— TASK ITEM —
Only the lines from the one containing "You are a computer-use agent." to the end of the entries should be written out, each exactly as it stands, both ends included.

- - - - -

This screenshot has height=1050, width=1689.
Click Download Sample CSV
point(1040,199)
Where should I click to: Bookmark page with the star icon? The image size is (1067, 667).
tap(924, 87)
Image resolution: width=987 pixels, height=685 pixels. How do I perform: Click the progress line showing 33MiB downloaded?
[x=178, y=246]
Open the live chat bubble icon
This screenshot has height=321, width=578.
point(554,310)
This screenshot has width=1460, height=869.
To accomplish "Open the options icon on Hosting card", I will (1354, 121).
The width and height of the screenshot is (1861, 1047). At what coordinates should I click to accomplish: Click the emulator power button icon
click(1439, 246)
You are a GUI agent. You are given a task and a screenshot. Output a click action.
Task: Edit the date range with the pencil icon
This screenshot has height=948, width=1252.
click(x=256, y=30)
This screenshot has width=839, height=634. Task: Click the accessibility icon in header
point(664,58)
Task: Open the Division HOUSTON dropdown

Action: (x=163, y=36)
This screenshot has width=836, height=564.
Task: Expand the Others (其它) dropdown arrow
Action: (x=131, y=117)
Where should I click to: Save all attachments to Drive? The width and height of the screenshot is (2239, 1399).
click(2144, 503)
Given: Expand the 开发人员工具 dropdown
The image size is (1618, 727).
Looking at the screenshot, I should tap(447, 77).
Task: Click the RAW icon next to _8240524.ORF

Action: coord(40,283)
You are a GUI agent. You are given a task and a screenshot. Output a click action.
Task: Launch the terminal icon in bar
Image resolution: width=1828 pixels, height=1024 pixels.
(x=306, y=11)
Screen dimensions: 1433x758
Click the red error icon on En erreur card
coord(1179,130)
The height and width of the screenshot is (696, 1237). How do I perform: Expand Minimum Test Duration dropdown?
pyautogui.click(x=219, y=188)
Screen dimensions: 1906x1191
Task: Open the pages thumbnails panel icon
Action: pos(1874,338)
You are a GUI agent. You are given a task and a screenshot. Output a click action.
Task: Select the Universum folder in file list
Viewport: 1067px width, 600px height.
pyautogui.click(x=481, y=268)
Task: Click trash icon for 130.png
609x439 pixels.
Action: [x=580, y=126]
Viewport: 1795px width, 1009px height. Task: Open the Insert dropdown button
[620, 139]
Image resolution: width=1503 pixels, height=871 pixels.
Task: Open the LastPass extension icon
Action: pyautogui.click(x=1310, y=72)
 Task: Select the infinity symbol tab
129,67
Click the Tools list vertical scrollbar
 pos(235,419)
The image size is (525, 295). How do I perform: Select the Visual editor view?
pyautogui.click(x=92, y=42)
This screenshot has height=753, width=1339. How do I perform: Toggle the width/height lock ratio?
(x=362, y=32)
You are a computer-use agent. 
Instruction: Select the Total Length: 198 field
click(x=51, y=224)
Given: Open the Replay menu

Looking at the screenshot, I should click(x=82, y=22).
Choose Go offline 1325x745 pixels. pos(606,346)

- - - - -

— RESPONSE —
You are a computer-use agent. 
Instruction: Select the Total Length: 198 field
click(x=51, y=224)
Given: Open the Replay menu

Looking at the screenshot, I should click(x=82, y=22).
Choose Go offline 1325x745 pixels. pos(606,346)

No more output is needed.